Ticks every check_interval_seconds. For each cert: read the install backend's current_cert_pem, parse notAfter, compare to renew_threshold_days, queue a renewal if due. A per-cert failure cooldown prevents a flaky CA from getting hammered every tick.

In a cluster, the scheduler's sweep is gated on cluster.is_leader(). Followers skip silently; the leader keeps doing the work.

Audit store

Every renewal opens a row, appends step events, and closes with a status. Two backends:

  • SqliteAuditStore (default). Single-file SQLite, no external service. Good for single-node deployments.
  • SurrealAuditStore. Connects to an existing SurrealDB. Required for cluster federation: the lock and cert distribution rows live in the same database.

Cluster

When cluster.enabled = true and audit is SurrealDB, the daemon runs a SurrealClusterCoordinator that holds a lock at cluster_lock:singleton with a TTL refresh. The leader's renewer pipeline writes successful issuances to issued_cert rows. An InstallSyncTask on every node polls the table and runs the local install backend with the operator-pre-provisioned private key when the audit cert is fresher than what's installed locally. Private keys are never distributed through the audit store.

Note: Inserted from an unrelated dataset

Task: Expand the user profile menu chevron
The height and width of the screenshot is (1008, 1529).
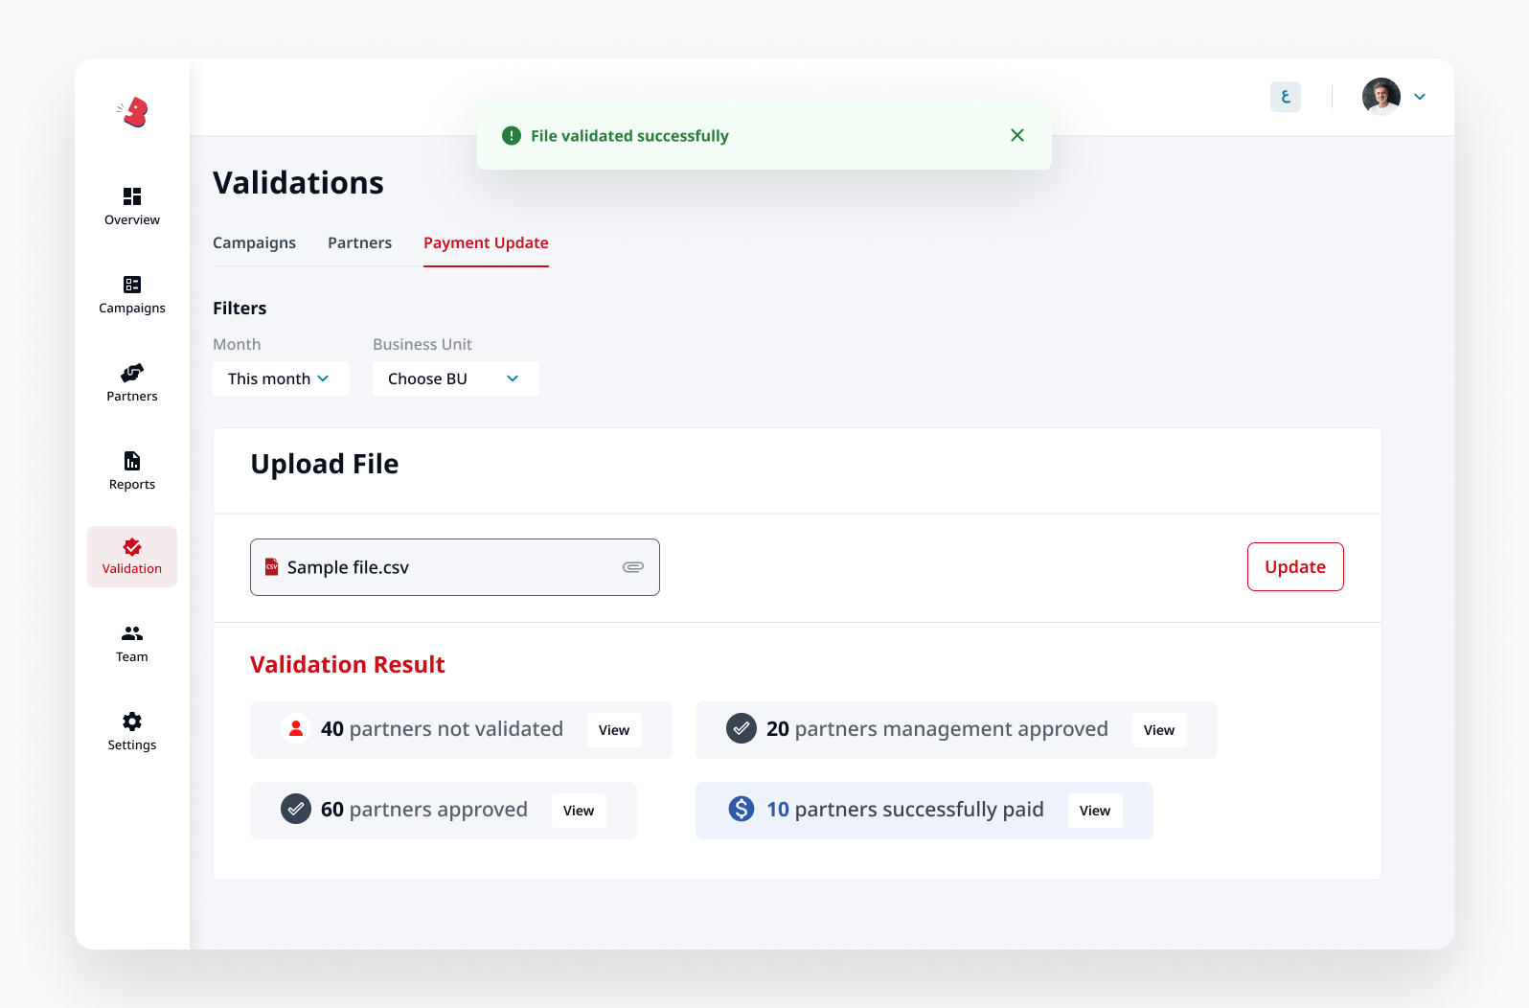Action: (1420, 97)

See the federation runbook for the operator-side walkthrough.

Backends

What ships today, what's coming, and the design choices behind each.

CA backends

Namecheap (traditional reissue)

kind: namecheap with ssl_id: <numeric SSL id>. Uses Namecheap's namecheap.ssl.reissue and namecheap.ssl.getInfo flow. Activation is one-shot: rota only handles reissue within an existing SSL subscription. First-time activation requires a long list of admin-contact fields rota does not model in the config. Operators activate once by hand in the Namecheap dashboard; rota handles every renewal after that.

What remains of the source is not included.